The balance of the programme (four solos per performer and four duets) includes two Teague compositions (the recent A Visit to Hell and Raindrops, a teenage prodigy composition) the Winter movement of Vivaldi’s Four Seasons; a Schubert serenade; the First Movement of Bach’s Violin Concerto in A Minor; pieces by Debussy and Chopin and a couple of Fritz Kreisler’s Viennese Melodies. Tangyuk regrets not being able to play “some more Romantic stuff” but argues that that the Romantic idiom doesn’t transcribe well to pan, unlike the Baroque.
Tangyuk brings a lifetime’s learning and teaching experience to the stage.
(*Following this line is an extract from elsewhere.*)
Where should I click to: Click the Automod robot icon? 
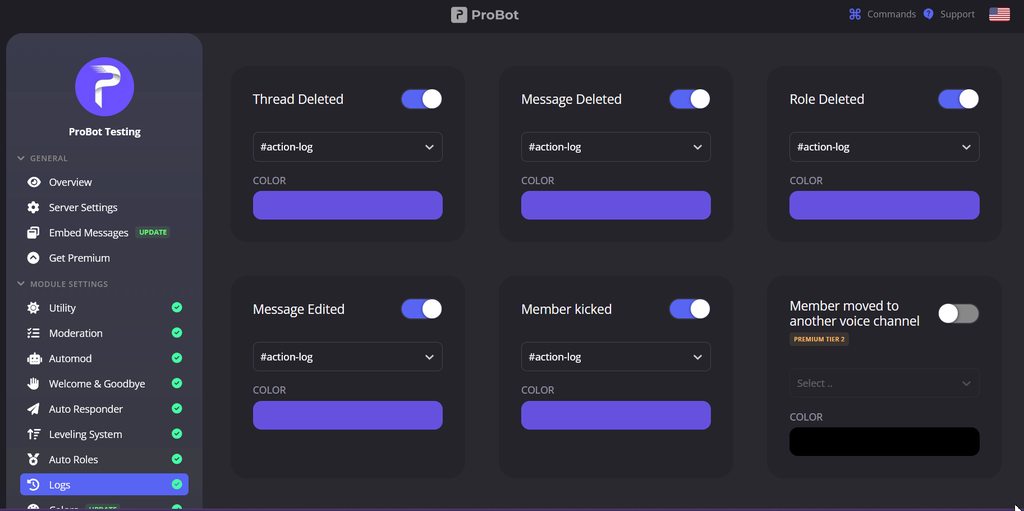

Inspired as a St Mary’s student by choir director Lindyann Bodden-Rich, he studied piano privately, before going on to Mannes College of Music, a small New York conservatory for a degree in Choral Conducting and then to the world’s largest music school at Indiana University, for his doctorate. 15 years as Director of Choral Conducting at Princeton prepared him for the position of conductor at The Princeton Fest, an annual New Jersey arts festival featuring musicals and opera.
Locally, he’s long been active as a judge in the Schools’ Music Festival, which is how he originally met Teague in the early 1990s, who was then a violinist in the National Youth Orchestra. Looking back over 20 years of the schools’ festival (which he competed in as a young pianist) he notes a great improvement in instrumental playing, especially in pan.
Besides commending the pan programme in schools, he also singled out the work done by the Holistic School of Music, which covers all music genres but bemoaned the lack of choral programmes for schools in Trinidad, other than at Bishop Anstey and St Joseph’s Convent. Insistent that music education is in itself holistic ( developing self-discipline, dedication, teamwork and a sense of achievement—all invaluable life skills) he cites the example of Anna Marie Brimacombe in Tobago, who has run a training programme for teachers (from any discipline) in choral direction. The fruits of this one-woman project were apparent at this year’s schools’ festival, where Tobago choirs swept the board.
The Tangyuk/Teague recital, a tightrope organisational challenge, will donate part of its proceeds to two charities: The Guardian’s Neediest Cases Fund and the T&T Music Literacy Trust, which aids young pannists and steelbands; runs workshops and an after-school programme for children in underserved communities, as well as providing scholarships for the young and gifted. As Tangyuk says: “I just hope people will come out.” If you do, you’ll not only be extending your own musical range but directly contributing to a creative and peaceful new generation.
Although he lives in the US, Richard Tangyuk returns home from time to time to contribute to the development of the local classical scene.